The greater the investment in a position, the greater the requirement for its justification and, the more one justifies an investment, the more one becomes consumed by the need to. This is an ideological dependency developing a religious-like zeal for its own protection. Seeing is believing where believing is seeing: these are now the same thing. Chicken and egg. It doesn’t lead to truths, except by virtue of coincidental overlap – luck – or by lessons learned through the observation of its example – judgement.
And because the cold, hard truths of Brexit are self-evident, either you admit your error, to yourself, at the very least, or you double down and brazen it out, in the hope that denial will buy time and yet save your face. Thus, through fear or cynicism, you set yourself to the mission of converting and recruiting others because, well, safety and righteous correctness in evangelical numbers, right?
I am not talking our country down. You voted to leave. That decision is actively bringing our country down. I am merely observing, reporting and commenting on the myriad dismal consequences of your “will”.
No Brexit is better than a bad Brexit and there is no Brexit that is good.
If this was not sufficiently evident, to you, before the referendum, whether because you were tricked or just did not bother to inform yourself, it bloody well should be plenty evident, by now. It is not my fault that you either cannot see or will not admit this.
I love our country and you have endangered her. It is a poor patriotism that would seek to demand my silence.
Nothing very “centrist” about that. I remember when the common complaint of the Left was that Labour had moved to the right; that it was ‘Blue Labour’ and I remember how the Conservatives had the nerve to claim that they held the Centre when it had clearly shifted the country to the Right. Those were the days when the idea of a middle/the centre, though politically subjective, was understood to be relative; a moveable feast, eagerly sought and fought for – when to be moderate was not condemned as wishy-washy and most certainly was not used as a euphemism for ‘neoliberal’.
I wrote loads, here and on twitter, about the centre and the middle. Some of it was creative mischief or naive reactionary hyperbole, of course (just scroll up and type “middle” or “centre” into the search box) but the connective thread through my arguments was not and the topic was ripe in the Press and on social media. Back then, I was tweeting such sentiments as: “Labour stop fuss-assing with this insipid centre ground tosh.
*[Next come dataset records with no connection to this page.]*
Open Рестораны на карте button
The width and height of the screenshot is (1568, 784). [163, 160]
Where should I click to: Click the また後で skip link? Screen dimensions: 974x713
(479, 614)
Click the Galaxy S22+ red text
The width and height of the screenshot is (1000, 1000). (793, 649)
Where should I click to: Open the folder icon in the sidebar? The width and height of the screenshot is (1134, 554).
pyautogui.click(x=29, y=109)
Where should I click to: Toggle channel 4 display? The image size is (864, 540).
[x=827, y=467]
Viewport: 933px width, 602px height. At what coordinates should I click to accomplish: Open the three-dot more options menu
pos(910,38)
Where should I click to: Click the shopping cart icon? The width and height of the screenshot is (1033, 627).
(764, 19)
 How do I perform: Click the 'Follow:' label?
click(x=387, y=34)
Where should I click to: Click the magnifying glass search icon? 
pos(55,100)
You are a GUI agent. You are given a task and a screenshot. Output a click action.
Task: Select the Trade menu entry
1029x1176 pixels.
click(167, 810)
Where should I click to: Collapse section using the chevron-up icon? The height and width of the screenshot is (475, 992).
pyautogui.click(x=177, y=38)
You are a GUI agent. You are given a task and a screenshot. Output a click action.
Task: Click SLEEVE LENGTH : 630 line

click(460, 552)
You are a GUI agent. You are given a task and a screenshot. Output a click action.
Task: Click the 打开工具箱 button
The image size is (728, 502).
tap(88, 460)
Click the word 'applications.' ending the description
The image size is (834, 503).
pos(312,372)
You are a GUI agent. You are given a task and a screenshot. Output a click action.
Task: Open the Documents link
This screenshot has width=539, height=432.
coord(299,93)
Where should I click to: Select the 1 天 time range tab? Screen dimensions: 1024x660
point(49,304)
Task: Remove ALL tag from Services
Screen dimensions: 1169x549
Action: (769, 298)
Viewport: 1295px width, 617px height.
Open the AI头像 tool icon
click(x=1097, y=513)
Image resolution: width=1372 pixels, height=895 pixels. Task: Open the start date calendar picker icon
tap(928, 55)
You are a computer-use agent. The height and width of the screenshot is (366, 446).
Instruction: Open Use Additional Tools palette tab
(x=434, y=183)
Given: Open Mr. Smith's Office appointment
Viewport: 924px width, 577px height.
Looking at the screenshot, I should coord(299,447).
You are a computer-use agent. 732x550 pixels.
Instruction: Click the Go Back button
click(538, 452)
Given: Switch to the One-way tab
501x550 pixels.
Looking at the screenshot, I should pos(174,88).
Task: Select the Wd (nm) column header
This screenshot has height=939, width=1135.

Take us Left & call it “The Centre” like Thatcher & Blair taught us 😉 #bbcsp” [April, 2013]
Those were the days when the middle/the centre was a desirable direction for those who are now calling anti-Brexit and not-keen-on-Corbyn people “centrists”, as though to hold such a position were right-wing and, therefore, anathema to Reason and decency. They forget that, like austerity, moderation is more than just a socio-economic philosophy. It is also an attitude; a reflection of an inner worldview response, mindful of extremism and hysteria, constantly taking responsibility for checking itself. There is nothing Thatcherite, neoliberal, Blairite or any other lazy labelling about that. There is little about our current political climate that is.